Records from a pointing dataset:

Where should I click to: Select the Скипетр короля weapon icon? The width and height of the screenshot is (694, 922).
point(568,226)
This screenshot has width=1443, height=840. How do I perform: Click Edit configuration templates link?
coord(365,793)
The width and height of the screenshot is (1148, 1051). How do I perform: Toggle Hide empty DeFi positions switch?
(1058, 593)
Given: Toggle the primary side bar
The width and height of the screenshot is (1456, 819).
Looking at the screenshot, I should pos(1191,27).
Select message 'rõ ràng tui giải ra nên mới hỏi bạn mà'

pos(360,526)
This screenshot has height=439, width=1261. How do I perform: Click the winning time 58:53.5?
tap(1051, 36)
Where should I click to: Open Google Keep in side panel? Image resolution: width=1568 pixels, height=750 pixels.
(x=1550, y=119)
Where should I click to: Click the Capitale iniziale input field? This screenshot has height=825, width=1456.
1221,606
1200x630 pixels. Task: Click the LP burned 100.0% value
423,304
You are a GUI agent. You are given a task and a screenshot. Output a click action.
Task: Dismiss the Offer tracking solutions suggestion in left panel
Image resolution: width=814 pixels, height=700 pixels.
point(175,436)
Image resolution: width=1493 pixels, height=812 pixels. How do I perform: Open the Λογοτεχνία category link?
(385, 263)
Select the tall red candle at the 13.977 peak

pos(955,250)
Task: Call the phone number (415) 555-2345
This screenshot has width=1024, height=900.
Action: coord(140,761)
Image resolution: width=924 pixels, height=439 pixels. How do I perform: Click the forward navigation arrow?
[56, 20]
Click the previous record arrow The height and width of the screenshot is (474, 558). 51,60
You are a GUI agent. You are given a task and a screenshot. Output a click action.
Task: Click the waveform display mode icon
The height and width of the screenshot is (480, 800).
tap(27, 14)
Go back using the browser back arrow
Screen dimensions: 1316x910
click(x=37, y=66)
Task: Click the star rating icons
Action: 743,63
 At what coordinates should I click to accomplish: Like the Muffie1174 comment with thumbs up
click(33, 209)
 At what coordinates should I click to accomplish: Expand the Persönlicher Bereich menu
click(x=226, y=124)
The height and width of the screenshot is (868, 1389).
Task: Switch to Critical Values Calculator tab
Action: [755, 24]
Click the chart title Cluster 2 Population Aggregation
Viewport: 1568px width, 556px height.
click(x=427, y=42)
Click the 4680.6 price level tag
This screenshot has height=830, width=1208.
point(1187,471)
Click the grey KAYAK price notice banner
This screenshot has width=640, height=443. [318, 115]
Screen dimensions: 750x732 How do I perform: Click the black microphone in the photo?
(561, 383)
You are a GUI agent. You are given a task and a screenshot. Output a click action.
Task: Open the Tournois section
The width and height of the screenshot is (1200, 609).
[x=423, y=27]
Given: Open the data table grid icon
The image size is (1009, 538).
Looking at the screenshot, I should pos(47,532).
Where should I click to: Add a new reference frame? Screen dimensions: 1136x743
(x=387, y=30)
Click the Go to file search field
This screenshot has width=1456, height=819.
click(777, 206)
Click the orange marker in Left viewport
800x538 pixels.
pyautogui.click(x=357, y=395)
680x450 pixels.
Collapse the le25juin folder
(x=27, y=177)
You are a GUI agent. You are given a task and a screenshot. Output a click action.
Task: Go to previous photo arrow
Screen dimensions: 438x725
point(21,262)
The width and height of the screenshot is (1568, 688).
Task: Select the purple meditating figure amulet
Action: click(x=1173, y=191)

• Do this
Give the lines of the material as a JSON list of strings, one string per line with blank lines omitted, starting with the line that contains "This screenshot has width=1443, height=840." and going on through the line that contains "tap(1051, 36)".

• Result of the exercise
[
  "This screenshot has width=1443, height=840. How do I perform: Click Edit configuration templates link?",
  "coord(365,793)",
  "The width and height of the screenshot is (1148, 1051). How do I perform: Toggle Hide empty DeFi positions switch?",
  "(1058, 593)",
  "Given: Toggle the primary side bar",
  "The width and height of the screenshot is (1456, 819).",
  "Looking at the screenshot, I should pos(1191,27).",
  "Select message 'rõ ràng tui giải ra nên mới hỏi bạn mà'",
  "pos(360,526)",
  "This screenshot has height=439, width=1261. How do I perform: Click the winning time 58:53.5?",
  "tap(1051, 36)"
]